Mais savez-vous, je n’ai pas encore mentionné une activité importante à la vigne: c’est de couper! Depuis la taille, en hiver, jusqu’aux vendanges, il faut savoir manier le sécateur. En passant par: éplaner, puis rebioller, puis biocher; voire sacrifier des grappes... Il s’agit d’empêcher le cep de disperser ses forces en végétation inutile, pour que le raisin puisse mûrir, et que le vin soit meilleur.

Le travail de la vigne demande de savoir bien couper. Pas étonnant, dès lors, que l'évangile utilise cette image pour parler de notre vie. En effet, celle-ci est faite de coupures, de déchirements; de tailles et de biochages. "Je suis le cep, dit Jésus, et vous les sarments".

Dans les 8 versets de Jean que nous avons entendus, il y a 2 images différentes, 2 comparaisons qu'il faut veiller à ne pas embrouiller. D'abord, Jésus affirme que c'est Dieu qui taille, qui émonde et qui purifie (le même verbe en grec veut dire tout ça). Dieu, comme un vigneron, nous travaille et nous façonne, pour nous empêcher de disperser nos forces en branches inutiles, pour que les fruits de notre foi puissent mieux mûrir, et que le résultat en soit meilleur.
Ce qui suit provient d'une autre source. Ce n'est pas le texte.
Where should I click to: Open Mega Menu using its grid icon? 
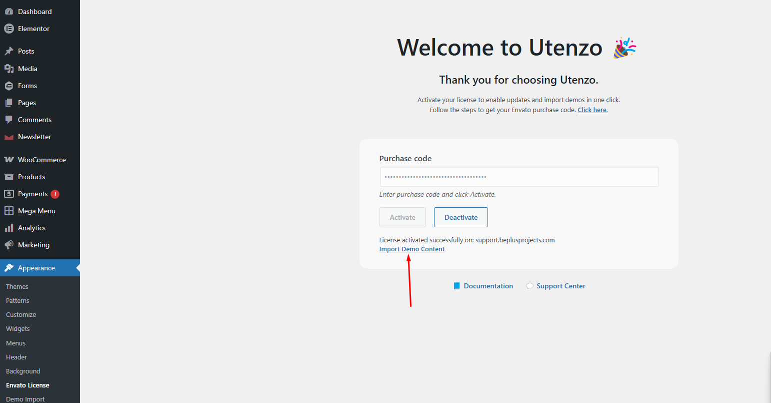tap(9, 210)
Et puis, il y a une seconde image, lorsque Jésus appelle ses disciples à demeurer en lui; donc à rester fidèles à ses paroles, à sa volonté, à ses rêves pour nous.
 



Concentrons-nous un instant sur la première comparaison. Elle est si connue que nous ne réalisons  souvent pas à quel point elle peut poser problème; et un immense problème, même: Dieu taille, il coupe les sarments qui ne portent pas de fruits, et il les enlève...

Imaginez comment peut réagir à cela quelqu'un qui doute, ou qui a tendance à culpabiliser. Il risque bien d'entendre ce verset comme une condamnation de son manque de foi, ou de ses "péchés"; se sentir rejeté par Dieu. Ce qui est bien entendu à l'opposé de l'ensemble du message de l'évangile! Peut-être d'ailleurs avez-vous, vous-même, réagi ainsi?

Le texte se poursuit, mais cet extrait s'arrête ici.